A condensed version of this post originally appeared at Yale e360.
In October 2008 scientists with the Royal Botanical Garden at Kew discovered a host of previously unknown species in a remote highland forest in Mozambique. The find was no accident: three years earlier, conservationist Julian Bayliss identified the site—Mount Mabu—using Google Earth, a tool that’s rapidly becoming a critical part of conservation efforts around the world.
As the discovery in Mozambique suggests, remote sensing is being used for a bewildering array of applications, from monitoring sea ice to detecting deforestation to tracking wildlife. The number of uses grows as the technology matures and becomes more widely available. Google Earth may represent a critical point, bringing the power of remote sensing to the masses and allowing anyone with an Internet connection to attach data to a geographic representation of Earth.

※

§ **WRITTEN EXERCISE**: In the article on remote sensing, which conservationist used Google Earth to identify Mount Mabu? The material after this point is unrelated to the article on remote sensing.

§ **DATA LINES**:
※

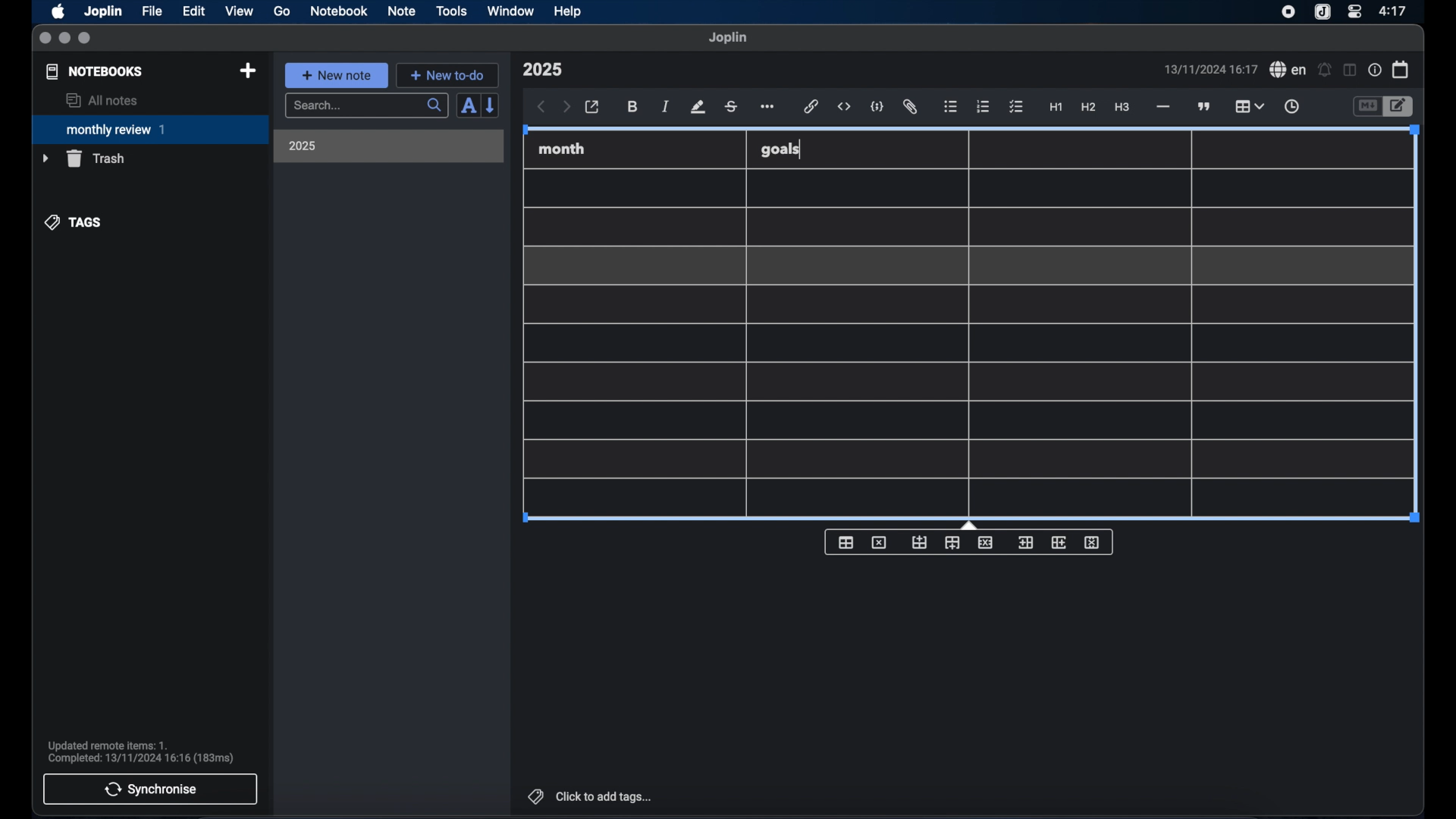 The height and width of the screenshot is (819, 1456). I want to click on time, so click(1395, 11).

※

§ **WRITTEN RESPONSE**: Julian Bayliss